Bank of England’s Andy Haldane suggests overhaul of corporate governance laws
The chief economist of the Bank of England has suggested Britain should make “legislative change” to shift corporate governance rules away from a sole focus on shareholders to instead consider consumers, workers and social goals.
Andy Haldane also said Britain needs a “rethink” about its banking sector, suggesting that regional, development and infrastructure banks could help re-balance finance towards smaller and medium-sized businesses around the country.
In a speech at news company Bloomberg’s London headquarters, Haldane said that although free-market, shareholder-focused capitalism had led to an incredible amount of wealth and growth, the model is beginning to “fray”.
He said a decade of wage stagnation in Britain and rising inequality showed that the “moral compass of capitalism” was no longer pointing “as due north as it might”.
Haldane, who has been chief economist at the Bank since 2014, said that “the time is right for a refresh” of the capitalist model, particularly when it came to corporate governance.
“Lots of things are possible, within that we should not rule out – perhaps even we should rule in – the possibility of making legislative change,” he said.
“Our current Companies Act 2006 reinforces the notion that shareholders should assume a position of primacy… perhaps it’s time to give that model and law a rethink.”
It is not the first time Haldane has questioned the UK’s corporate governance model that says companies exist for the benefit of their shareholders.
In 2018, he called for “careful reflection” about the role of companies, and suggested they should recognise “the plurality of stakeholders – shareholders of course, but also customers, clients, creditors, workers and wider society”.
Such concerns have gained prominence in recent years.
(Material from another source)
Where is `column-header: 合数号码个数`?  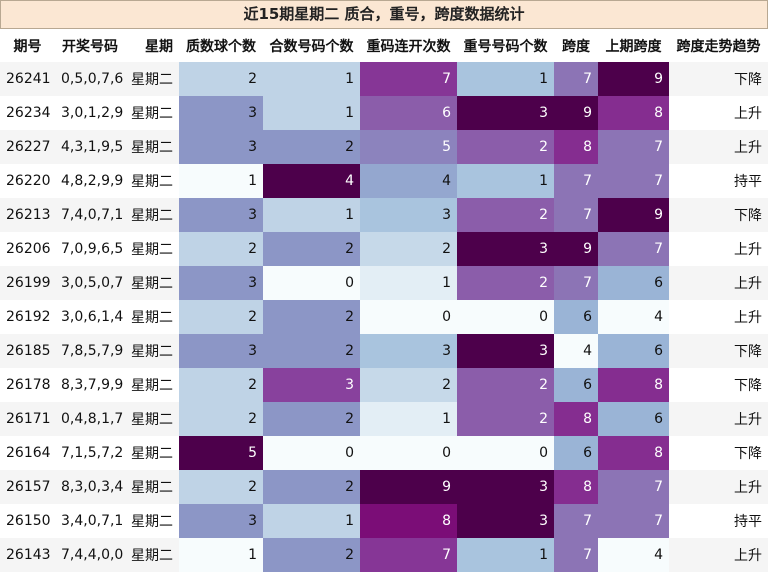
column-header: 合数号码个数 is located at coordinates (312, 46).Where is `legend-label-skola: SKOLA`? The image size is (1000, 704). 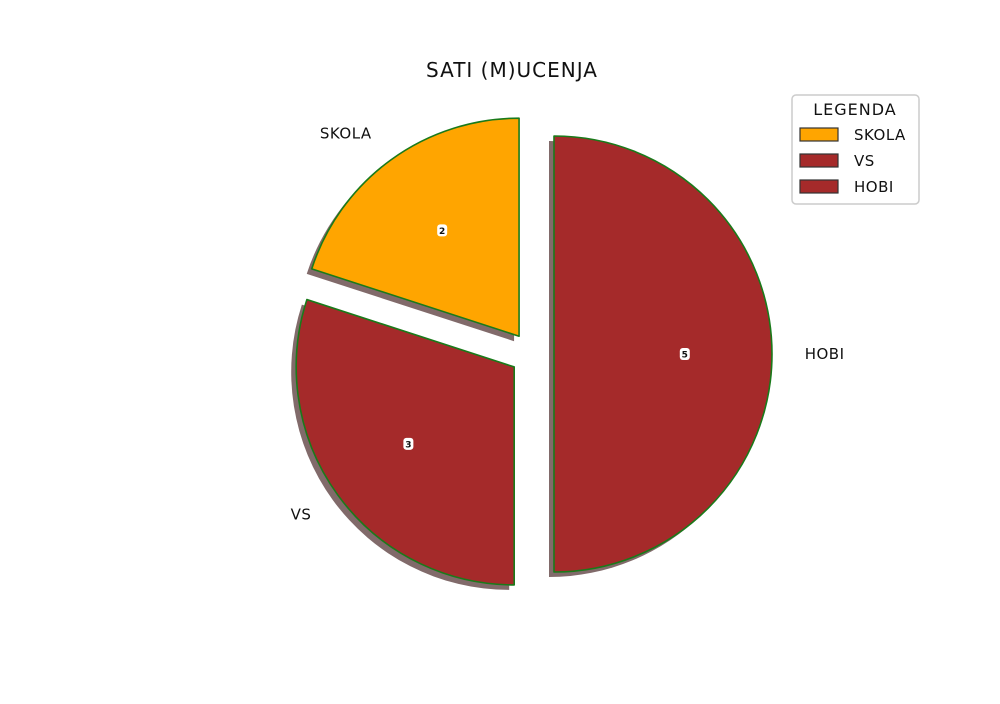
legend-label-skola: SKOLA is located at coordinates (880, 135).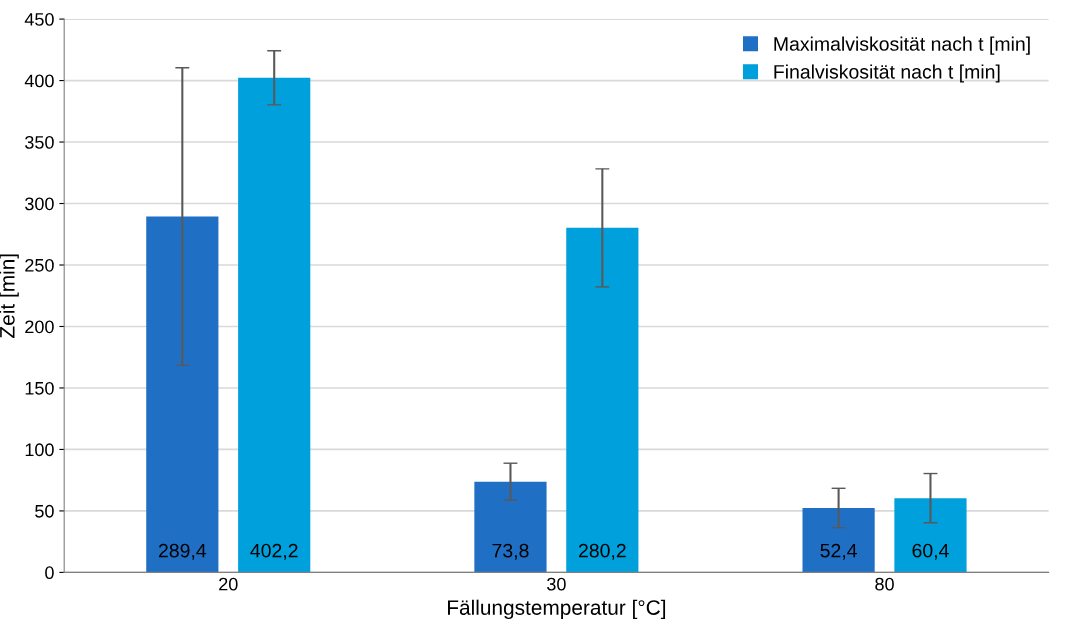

Last year, the powerful Business Roundtable lobby in the US said companies should provide economic benefits to all, not just investors.
Today, Haldane also said questions needed to be asked about the UK’s banking model.
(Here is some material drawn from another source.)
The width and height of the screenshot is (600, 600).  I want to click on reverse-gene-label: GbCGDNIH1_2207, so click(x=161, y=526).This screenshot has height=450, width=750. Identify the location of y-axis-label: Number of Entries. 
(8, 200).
He said: “There could be a point beyond which too much banking is not good for growth… but in fact detracts from growth perhaps by sucking resources into the financial sector.”
“Banking has been re-purposing itself since the crisis,” he said, but asked: “Has it gone far enough in doing that?”
“The fault-line in financing to small and medium-sized enterprises has existed for at least a century.”
“Rethinking about the role of regional banks, development banks and infrastructure banks might be part of the solution.”